• **Task details**: Output as a JSON list of strings the rows that begin at the line containing "How do I perform: Go" and end after the line containing "point(58,324)", one string per line, with blank lines omitted and the pictures left out.

• **Information given**:

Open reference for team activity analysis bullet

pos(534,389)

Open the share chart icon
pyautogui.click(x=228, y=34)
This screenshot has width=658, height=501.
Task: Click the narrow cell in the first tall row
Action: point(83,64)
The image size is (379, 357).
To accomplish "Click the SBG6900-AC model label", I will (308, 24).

...

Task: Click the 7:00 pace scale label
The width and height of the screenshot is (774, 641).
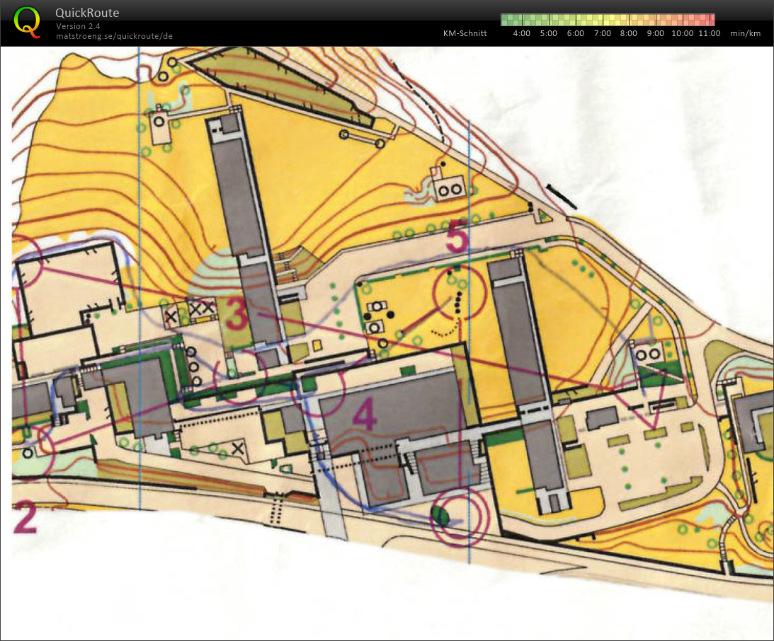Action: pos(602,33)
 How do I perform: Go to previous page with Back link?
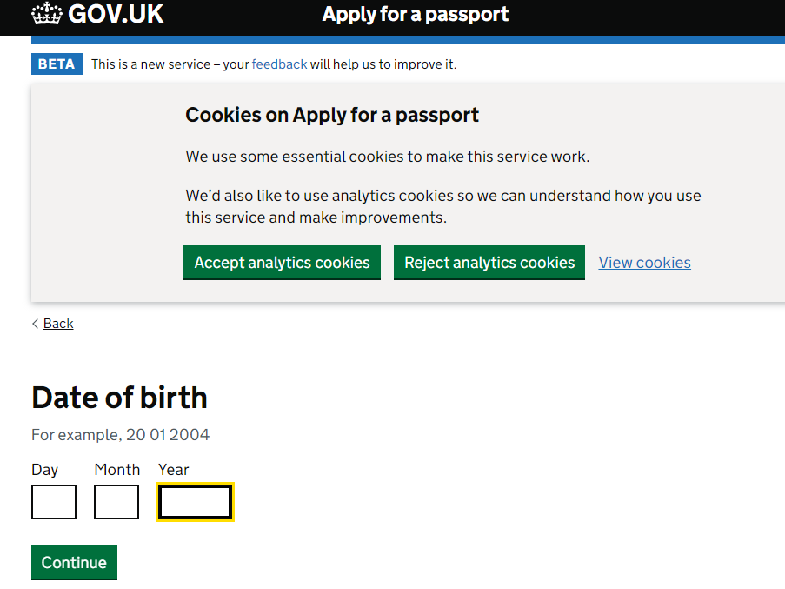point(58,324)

* * *

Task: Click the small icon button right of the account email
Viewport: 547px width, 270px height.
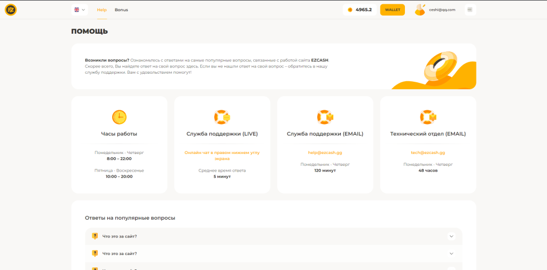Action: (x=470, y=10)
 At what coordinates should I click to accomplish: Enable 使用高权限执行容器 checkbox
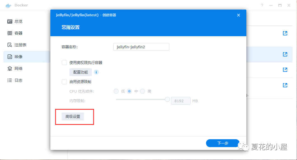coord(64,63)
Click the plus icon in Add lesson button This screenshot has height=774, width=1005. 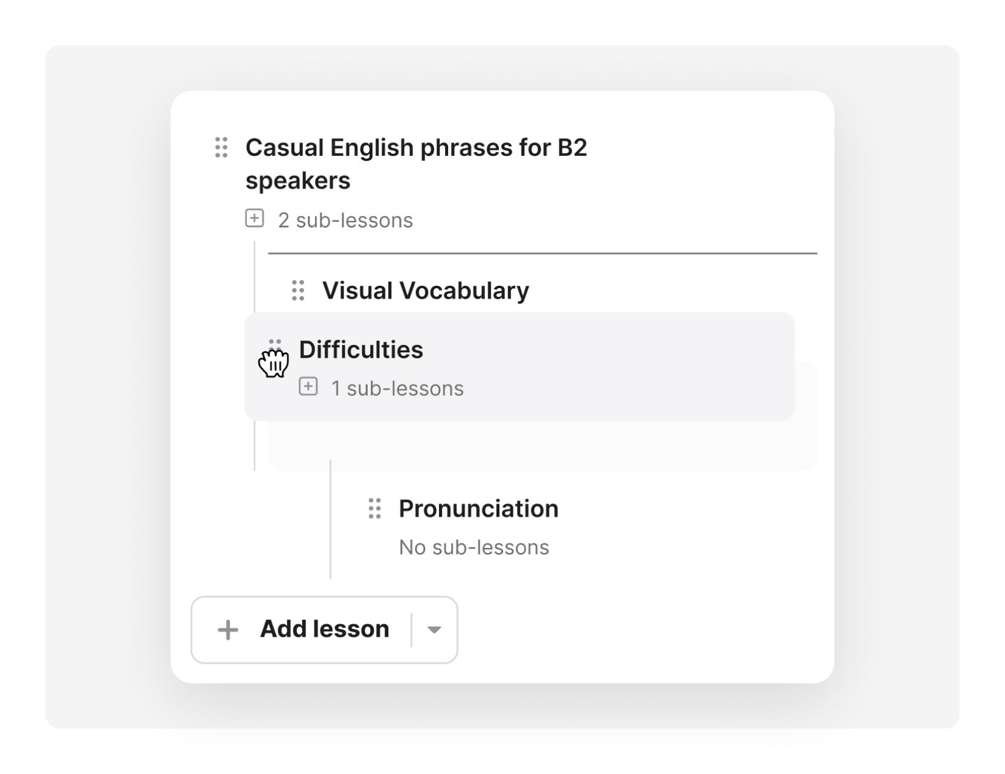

• **Written answer**:
[
  " How do I perform: Go to previous page with Back link?",
  "point(58,324)"
]